- [待处理材料]
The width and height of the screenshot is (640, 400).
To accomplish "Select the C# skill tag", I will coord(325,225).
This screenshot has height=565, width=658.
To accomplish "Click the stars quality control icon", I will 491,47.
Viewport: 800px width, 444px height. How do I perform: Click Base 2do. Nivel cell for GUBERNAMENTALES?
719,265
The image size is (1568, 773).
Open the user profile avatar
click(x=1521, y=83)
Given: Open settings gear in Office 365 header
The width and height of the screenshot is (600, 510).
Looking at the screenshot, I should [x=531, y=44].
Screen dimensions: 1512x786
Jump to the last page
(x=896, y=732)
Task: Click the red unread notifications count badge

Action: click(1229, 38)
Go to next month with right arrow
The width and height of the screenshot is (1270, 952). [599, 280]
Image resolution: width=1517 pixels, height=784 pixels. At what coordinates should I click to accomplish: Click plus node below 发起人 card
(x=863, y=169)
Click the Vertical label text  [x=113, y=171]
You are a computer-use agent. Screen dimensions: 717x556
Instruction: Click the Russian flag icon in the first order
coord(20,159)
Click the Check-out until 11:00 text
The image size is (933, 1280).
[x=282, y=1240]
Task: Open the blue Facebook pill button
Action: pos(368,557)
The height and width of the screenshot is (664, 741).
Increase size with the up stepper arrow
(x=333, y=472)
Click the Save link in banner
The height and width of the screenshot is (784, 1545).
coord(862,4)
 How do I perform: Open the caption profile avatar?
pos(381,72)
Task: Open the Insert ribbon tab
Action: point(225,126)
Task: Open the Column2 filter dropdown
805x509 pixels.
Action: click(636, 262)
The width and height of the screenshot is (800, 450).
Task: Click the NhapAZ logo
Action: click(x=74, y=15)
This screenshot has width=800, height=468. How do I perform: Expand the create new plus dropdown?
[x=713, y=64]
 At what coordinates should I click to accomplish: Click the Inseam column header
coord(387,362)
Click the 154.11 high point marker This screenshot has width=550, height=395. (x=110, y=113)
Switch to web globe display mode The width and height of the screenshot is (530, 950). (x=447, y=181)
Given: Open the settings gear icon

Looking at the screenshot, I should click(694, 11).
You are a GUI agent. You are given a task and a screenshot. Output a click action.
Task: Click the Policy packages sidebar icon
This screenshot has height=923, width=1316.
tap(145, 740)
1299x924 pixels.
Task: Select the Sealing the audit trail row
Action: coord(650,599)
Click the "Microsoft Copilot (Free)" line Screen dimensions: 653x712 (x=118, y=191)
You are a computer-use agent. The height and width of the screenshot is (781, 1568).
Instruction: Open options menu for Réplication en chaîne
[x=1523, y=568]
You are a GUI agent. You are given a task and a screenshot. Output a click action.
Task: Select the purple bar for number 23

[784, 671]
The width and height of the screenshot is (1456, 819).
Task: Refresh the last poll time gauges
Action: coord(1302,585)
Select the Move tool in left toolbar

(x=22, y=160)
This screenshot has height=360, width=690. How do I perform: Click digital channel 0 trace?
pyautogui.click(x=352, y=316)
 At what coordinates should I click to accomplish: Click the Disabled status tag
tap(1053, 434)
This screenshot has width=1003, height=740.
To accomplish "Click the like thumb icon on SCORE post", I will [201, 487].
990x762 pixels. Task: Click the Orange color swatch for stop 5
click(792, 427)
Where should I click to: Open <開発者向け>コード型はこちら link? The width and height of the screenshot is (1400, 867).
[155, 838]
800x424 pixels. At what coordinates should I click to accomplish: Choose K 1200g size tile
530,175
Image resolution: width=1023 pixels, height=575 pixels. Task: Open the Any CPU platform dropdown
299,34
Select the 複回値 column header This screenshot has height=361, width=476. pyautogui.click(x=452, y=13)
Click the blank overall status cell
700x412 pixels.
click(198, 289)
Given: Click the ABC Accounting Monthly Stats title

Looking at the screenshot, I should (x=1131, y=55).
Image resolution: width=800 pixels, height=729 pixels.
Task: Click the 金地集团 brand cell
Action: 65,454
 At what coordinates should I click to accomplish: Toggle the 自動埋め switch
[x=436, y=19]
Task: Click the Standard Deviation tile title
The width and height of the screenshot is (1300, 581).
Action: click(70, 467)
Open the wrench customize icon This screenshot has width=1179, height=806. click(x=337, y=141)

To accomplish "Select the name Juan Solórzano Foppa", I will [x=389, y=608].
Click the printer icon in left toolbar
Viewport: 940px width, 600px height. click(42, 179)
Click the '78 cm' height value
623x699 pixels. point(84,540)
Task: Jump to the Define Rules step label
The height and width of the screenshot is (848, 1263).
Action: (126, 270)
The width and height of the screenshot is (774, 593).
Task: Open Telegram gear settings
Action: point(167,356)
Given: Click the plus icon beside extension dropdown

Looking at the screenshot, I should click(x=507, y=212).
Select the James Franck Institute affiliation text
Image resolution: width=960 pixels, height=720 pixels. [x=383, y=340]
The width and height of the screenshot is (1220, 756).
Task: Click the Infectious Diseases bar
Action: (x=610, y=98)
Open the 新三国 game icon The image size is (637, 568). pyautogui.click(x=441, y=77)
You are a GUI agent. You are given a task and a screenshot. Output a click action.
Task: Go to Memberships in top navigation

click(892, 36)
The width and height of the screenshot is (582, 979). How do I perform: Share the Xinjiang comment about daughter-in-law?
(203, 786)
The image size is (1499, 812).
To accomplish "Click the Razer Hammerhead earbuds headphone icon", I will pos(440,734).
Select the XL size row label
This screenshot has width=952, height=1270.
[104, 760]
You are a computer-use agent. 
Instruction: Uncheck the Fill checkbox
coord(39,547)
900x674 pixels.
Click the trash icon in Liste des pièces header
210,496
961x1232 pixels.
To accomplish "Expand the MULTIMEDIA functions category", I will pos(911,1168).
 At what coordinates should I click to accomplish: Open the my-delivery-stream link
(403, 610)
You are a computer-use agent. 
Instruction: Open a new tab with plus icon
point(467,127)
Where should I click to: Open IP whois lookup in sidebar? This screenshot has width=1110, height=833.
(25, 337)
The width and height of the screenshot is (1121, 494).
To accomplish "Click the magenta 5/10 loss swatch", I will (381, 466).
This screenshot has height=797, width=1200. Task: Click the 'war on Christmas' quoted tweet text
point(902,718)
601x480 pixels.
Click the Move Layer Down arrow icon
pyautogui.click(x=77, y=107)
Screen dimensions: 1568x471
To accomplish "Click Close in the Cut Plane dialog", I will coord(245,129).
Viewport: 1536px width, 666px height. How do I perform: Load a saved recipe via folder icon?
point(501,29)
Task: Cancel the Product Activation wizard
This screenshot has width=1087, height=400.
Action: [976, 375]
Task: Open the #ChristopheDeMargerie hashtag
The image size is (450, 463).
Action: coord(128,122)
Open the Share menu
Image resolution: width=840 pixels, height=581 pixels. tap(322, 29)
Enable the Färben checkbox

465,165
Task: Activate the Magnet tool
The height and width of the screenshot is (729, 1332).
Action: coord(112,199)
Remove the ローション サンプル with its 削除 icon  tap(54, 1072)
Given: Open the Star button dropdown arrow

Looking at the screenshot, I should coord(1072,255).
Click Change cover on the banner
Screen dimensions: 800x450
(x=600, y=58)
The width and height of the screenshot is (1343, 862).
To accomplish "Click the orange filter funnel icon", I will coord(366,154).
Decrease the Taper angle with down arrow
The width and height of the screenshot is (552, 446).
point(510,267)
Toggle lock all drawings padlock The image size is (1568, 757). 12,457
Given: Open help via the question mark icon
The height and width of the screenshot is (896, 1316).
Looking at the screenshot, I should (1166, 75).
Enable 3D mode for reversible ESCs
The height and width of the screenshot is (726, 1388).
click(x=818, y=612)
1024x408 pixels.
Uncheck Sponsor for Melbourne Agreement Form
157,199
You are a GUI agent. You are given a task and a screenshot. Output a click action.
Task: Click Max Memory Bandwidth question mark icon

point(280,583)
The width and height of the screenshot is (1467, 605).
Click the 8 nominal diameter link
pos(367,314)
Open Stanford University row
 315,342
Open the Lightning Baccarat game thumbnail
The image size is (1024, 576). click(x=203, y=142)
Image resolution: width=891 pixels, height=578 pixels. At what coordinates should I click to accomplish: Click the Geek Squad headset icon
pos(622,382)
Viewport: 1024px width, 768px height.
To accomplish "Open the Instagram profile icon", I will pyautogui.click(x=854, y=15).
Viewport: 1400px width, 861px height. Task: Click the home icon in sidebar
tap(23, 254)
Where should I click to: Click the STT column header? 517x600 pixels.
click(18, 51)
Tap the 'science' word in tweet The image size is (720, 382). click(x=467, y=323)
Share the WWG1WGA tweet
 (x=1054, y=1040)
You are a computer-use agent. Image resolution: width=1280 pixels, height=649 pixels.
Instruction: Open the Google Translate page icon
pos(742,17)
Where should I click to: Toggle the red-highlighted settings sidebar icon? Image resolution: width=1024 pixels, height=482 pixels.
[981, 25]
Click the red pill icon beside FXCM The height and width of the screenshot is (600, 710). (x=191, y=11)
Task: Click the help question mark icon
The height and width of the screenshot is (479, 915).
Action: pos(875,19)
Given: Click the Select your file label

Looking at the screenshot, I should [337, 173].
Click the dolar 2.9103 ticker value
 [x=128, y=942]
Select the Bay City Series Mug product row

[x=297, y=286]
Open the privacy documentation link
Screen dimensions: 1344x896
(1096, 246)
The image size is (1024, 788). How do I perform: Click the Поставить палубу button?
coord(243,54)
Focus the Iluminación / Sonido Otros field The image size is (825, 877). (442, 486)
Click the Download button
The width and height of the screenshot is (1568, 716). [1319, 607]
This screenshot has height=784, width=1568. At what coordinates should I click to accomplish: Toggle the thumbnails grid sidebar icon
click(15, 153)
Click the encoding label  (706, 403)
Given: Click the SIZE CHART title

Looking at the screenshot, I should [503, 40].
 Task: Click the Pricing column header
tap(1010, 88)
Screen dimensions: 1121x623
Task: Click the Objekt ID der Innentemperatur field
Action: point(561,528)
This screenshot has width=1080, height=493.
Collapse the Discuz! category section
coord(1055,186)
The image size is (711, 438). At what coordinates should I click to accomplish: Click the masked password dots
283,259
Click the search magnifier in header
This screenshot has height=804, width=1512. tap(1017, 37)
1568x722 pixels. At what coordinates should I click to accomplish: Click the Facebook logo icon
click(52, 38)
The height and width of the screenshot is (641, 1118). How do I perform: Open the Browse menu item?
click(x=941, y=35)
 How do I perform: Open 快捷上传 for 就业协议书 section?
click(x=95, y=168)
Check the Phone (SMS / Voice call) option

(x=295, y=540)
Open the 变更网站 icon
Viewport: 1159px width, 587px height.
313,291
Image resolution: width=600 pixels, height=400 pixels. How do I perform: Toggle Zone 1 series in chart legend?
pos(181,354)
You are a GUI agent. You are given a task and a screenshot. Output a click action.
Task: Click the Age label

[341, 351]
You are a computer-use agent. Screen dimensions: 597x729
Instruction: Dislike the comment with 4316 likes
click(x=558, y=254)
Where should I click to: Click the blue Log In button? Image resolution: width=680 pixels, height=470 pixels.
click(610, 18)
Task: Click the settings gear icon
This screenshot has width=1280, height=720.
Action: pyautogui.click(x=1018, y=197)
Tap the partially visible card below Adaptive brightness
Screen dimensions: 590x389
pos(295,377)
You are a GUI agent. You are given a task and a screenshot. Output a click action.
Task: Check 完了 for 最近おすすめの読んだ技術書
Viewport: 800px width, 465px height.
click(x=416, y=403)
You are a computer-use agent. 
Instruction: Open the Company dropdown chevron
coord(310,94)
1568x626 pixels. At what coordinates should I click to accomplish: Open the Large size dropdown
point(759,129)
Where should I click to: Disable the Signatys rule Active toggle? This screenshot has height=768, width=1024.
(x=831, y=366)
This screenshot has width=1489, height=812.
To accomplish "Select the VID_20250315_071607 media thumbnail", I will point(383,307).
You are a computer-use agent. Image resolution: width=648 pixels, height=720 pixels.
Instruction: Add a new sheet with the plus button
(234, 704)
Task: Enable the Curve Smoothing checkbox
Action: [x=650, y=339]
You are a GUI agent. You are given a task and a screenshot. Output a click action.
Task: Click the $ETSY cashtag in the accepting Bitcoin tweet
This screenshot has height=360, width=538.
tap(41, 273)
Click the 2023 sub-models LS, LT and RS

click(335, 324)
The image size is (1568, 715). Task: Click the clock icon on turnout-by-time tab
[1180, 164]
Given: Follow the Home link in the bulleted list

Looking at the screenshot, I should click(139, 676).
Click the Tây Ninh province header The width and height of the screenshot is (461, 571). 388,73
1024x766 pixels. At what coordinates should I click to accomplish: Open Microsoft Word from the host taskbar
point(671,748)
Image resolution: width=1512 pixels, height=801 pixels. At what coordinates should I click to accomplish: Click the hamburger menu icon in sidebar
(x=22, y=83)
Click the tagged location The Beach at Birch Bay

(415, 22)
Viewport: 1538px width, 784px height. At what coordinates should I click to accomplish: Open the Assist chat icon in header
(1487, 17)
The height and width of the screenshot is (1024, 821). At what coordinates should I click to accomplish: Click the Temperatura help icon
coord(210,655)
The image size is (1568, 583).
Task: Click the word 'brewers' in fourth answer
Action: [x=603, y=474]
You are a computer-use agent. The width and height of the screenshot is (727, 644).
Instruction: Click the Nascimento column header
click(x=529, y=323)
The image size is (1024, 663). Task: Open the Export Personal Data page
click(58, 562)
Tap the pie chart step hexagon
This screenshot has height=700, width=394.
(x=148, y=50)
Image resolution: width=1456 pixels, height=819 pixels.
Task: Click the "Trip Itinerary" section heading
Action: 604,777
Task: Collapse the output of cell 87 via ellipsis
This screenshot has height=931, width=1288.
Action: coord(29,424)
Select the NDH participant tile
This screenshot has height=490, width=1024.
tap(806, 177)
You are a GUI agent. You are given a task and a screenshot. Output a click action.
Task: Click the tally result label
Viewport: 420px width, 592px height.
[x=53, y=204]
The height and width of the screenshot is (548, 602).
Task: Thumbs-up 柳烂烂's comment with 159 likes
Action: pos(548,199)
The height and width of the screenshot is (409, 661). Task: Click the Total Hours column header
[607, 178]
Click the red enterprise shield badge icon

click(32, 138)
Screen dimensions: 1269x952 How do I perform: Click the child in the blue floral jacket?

- [任务目标] 请把从包含“Given: Open the settings gear icon”的那一行到包含“[x=436, y=19]”的那一行原样输出，首尾两行都要包括在内。

- [回答内容]
Given: Open the settings gear icon

Looking at the screenshot, I should click(694, 11).
You are a GUI agent. You are given a task and a screenshot. Output a click action.
Task: Click the Policy packages sidebar icon
This screenshot has height=923, width=1316.
tap(145, 740)
1299x924 pixels.
Task: Select the Sealing the audit trail row
Action: coord(650,599)
Click the "Microsoft Copilot (Free)" line Screen dimensions: 653x712 (x=118, y=191)
You are a computer-use agent. The height and width of the screenshot is (781, 1568).
Instruction: Open options menu for Réplication en chaîne
[x=1523, y=568]
You are a GUI agent. You are given a task and a screenshot. Output a click action.
Task: Select the purple bar for number 23

[784, 671]
The width and height of the screenshot is (1456, 819).
Task: Refresh the last poll time gauges
Action: coord(1302,585)
Select the Move tool in left toolbar

(x=22, y=160)
This screenshot has height=360, width=690. How do I perform: Click digital channel 0 trace?
pyautogui.click(x=352, y=316)
 At what coordinates should I click to accomplish: Click the Disabled status tag
tap(1053, 434)
This screenshot has width=1003, height=740.
To accomplish "Click the like thumb icon on SCORE post", I will [201, 487].
990x762 pixels. Task: Click the Orange color swatch for stop 5
click(792, 427)
Where should I click to: Open <開発者向け>コード型はこちら link? The width and height of the screenshot is (1400, 867).
[155, 838]
800x424 pixels. At what coordinates should I click to accomplish: Choose K 1200g size tile
530,175
Image resolution: width=1023 pixels, height=575 pixels. Task: Open the Any CPU platform dropdown
299,34
Select the 複回値 column header This screenshot has height=361, width=476. pyautogui.click(x=452, y=13)
Click the blank overall status cell
700x412 pixels.
click(198, 289)
Given: Click the ABC Accounting Monthly Stats title

Looking at the screenshot, I should (x=1131, y=55).
Image resolution: width=800 pixels, height=729 pixels.
Task: Click the 金地集团 brand cell
Action: 65,454
 At what coordinates should I click to accomplish: Toggle the 自動埋め switch
[x=436, y=19]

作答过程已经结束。